Some years later his appointment as bishop was recognised by the Vatican. I asked this priest, “why do so many people then stay with the underground church when they can worship openly in a church that is not persecuted?’ He replied that many priests and faithful say that while the ‘Vatican’ may recognise that man as a bishop, they see him as a traitor. “He is not our bishop. He has left his flock to gain all the privileges that the state can afford him.”
Surely, a group claiming to be faithful to the Pope, cannot refuse to recognise a man whom the Vatican has now approved? Has the Vatican been misinformed? My contact claimed, "Enemies of the Pope in the Vatican are undermining faithful Catholics in China.” He stressed that Pope Benedict himself loves and cares for the faithful, loyal Catholic community but that he is surrounded by sycophants, career churchmen and people whose love for power appears to exceed their love for Christ. If a power-hungry Vatican diplomat can get the Holy See and China to establish diplomatic relationships then that would make them seem very influential. Perhaps they would receive worldy recognition and perhaps be appointed to high office themselves?

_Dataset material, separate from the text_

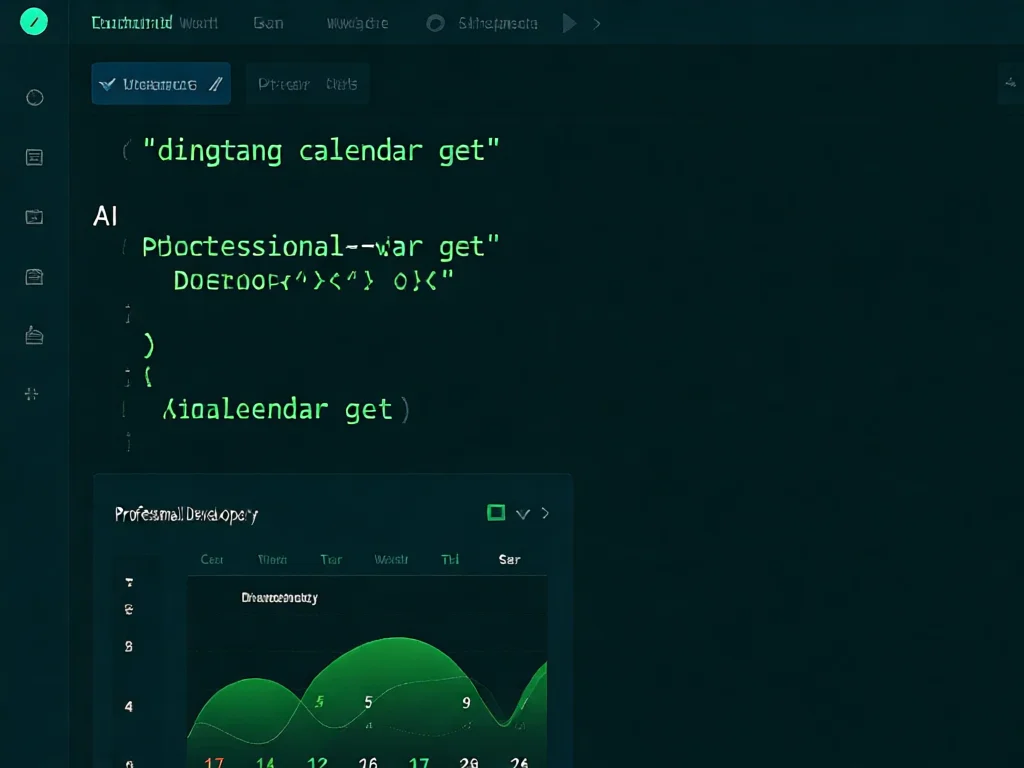Click the right chevron in chart header
This screenshot has width=1024, height=768.
(x=545, y=513)

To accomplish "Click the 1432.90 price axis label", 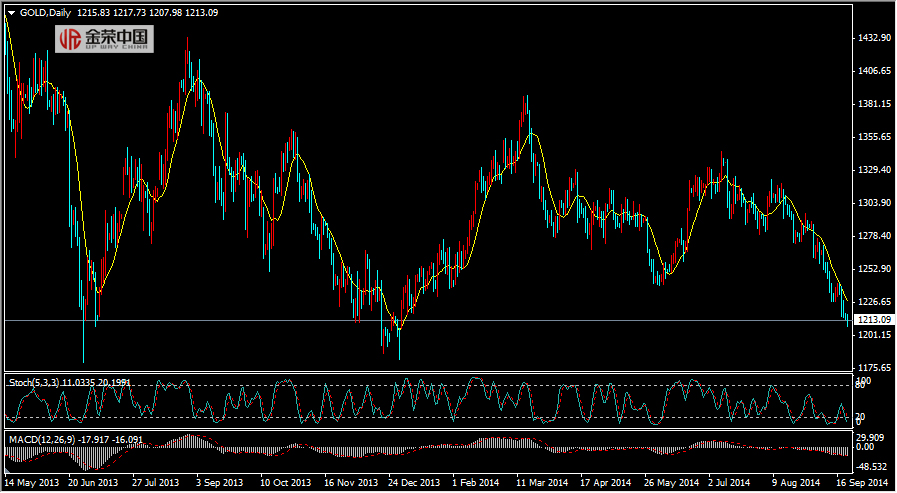I will tap(873, 38).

Pope Benedict makes it clear in his Letter to Chinese Catholics: “The present College of Catholic Bishops of China cannot be recognized as an Episcopal Conference by the Apostolic See: the “clandestine” Bishops, those not recognized by the Government but in communion with the Pope, are not part of it; it includes Bishops who are still illegitimate, and it is governed by statutes that contain elements incompatible with Catholic doctrine.” An example of this is that in September 1995, the CPA approved Bishops’ Conference issued a pastoral letter calling for all Catholics to support China’s ‘Platform for the Development of Women’ that includes birth control, sterilization, and the one family-one child policy whereby women who are pregnant after having one child are forced by the Chinese government to abort their unborn babies.
Joseph Kung, the nephew of the brave and saintly, Cardinal Kung travelled with him to the United States after he had been released from years of imprisonment. He is President of the Cardinal Kung Foundation which presents what he sees as the truth about the church in China. He stresses that the persecution of loyal Catholics continues to this day. He points out that many people worldwide hear stories about the Catholic Church in China but do not know that this refers to the communist controlled Patriotic Association. He emphasises the irony of many Catholic missionaries returning to China at the invitation of and operating under the supervision of the communist controlled Patriotic Association but without the permission of the loyal bishops.
The situation is clearly complicated. There are good people who have in conscience made different decisions as to how they live out their faith in China. One Catholic priest in China felt that God was calling him to be a priest and after a great deal of thought and prayer, decided to study at a government approved seminary. He does not like the way the church is run in China (although cannot say this in public) but he does believe that working within the framework of the Chinese Patriotic Association means that he can minister to more people and he does see the Pope as the spiritual head of the church even if he does not appoint the bishops at the moment.